Of course, often times that “closing the gap” leads to another big aspect of Schenn’s game, his hitting. Schenn led the NHL in hits last season with 318, and twice last year set the Canucks’ single-game record for hits with 12. How much you actually value that skillset probably depends on your individual taste and opinions of the game. However, it was enough of a draw for Trotz to specifically highlight it during his free agency press conference, saying Schenn’s penchant for hitting may discourage opponents’ from getting too physical with players like Roman Josi.
The one difference with Schenn is that a decent chunk of his hits are more of the “Niklas Kronwall” variety and less of the “just smash a guy into the boards a split second after he releases the puck” variety that have become a staple of the Preds these past couple of seasons. Schenn likes to step up into the play and take his shot at puck carriers. When it works, it can lead to highlight reel moments like last season’s bit hit on Matthew Tkachuk. When it doesn’t, it sometimes leads to his defense being prone to odd-man chances.
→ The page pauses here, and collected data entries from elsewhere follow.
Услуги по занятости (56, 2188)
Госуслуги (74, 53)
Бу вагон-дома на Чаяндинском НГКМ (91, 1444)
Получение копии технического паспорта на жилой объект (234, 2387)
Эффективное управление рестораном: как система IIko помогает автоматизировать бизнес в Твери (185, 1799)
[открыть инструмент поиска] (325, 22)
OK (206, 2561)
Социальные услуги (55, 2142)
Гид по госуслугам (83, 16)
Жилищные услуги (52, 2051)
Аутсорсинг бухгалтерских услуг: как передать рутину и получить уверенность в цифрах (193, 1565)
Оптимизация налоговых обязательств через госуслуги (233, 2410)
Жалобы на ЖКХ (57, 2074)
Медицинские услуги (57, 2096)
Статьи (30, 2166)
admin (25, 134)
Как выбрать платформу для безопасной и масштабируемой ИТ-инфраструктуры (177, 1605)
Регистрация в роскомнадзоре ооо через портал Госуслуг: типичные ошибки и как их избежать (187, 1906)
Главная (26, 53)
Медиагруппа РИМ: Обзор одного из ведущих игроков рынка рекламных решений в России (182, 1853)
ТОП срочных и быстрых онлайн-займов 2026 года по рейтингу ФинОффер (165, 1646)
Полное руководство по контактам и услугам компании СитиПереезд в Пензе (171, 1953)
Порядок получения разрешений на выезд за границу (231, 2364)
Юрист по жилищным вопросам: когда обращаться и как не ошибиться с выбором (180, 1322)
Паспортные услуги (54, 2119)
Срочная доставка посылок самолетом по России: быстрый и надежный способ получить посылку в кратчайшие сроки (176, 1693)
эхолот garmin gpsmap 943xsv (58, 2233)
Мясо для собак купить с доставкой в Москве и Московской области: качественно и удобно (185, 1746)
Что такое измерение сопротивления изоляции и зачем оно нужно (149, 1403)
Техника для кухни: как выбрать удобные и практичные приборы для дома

Offensively, Schenn’s production will likely depend on the production of those on the ice with him. As mentioned, he managed to score 22 points (4 goals, 18 assists) last season, which tied his career high set in 2012 (and – as it should be noted – would have made him the third-highest scoring Preds’ blueliner behind Josi and Tyson Barrie last year.) A lot of those points came while playing on Vancouver’s top units, alongside the likes of Hughes, Elias Pettersson, J.T. Miller, and Andrei Kuzmenko. Although it should be noted that 11 of Schenn’s 18 assists were primary assists, so it’s not as if he was the group project team member that did nothing, but still got the grade. Every once in a while, you’ll see him make a heady, good-awareness play like the one below to set up a good scoring chance. But again, his offensive impact is going to be minimal, and his statistics are going to be reliant on how well his teammates do.
One concern, in terms of usage, is that Schenn isn’t the “minute muncher” you would hope to have in your top four on the blueline. He averaged just over 16 minutes of ice time last season and only played more than 20 minutes in two of his 70 games last season. In general, Schenn has been at his most effective when used in smaller doses, including limited penalty killing minutes. That’s not necessarily a bad thing for certain players, but for the type of contract the Preds are giving Schenn, there may be an expectation to contribute more often in more situations.
Schenn’s Fit on the Predators
Based on the amount of times we’ve been reminded Luke Schenn played alongside Hughes and Rielly this past season, and based on Trotz mentioning “protection” for Roman Josi, the reasonable conclusion is that the Predators envision Schenn as a partner for their captain, at least at 5-on-5. By no means would it be the classic “double-threat” top pairing that Preds fans got used to seeing in Weber-Josi or Josi-Ellis, and Schenn’s low-end offense may require some line shuffling late in the game in certain situations (like when the Preds are a goal behind.) But the hope is that Schenn can be reliable enough defensively to allow Josi to be more an aggressive, free-flowing playmaker for the bulk of the game.
If that doesn’t pan out, or if another player like Alexandre Carrier or Dante Fabbro better excels in that spot, then Schenn should at the very least be a decent depth option for the Preds. It would be a fairly expensive price tag for a player in that type of role, but considering how much uncertainty there is with the defensive roster currently, that’s an issue Trotz can address when the season is over.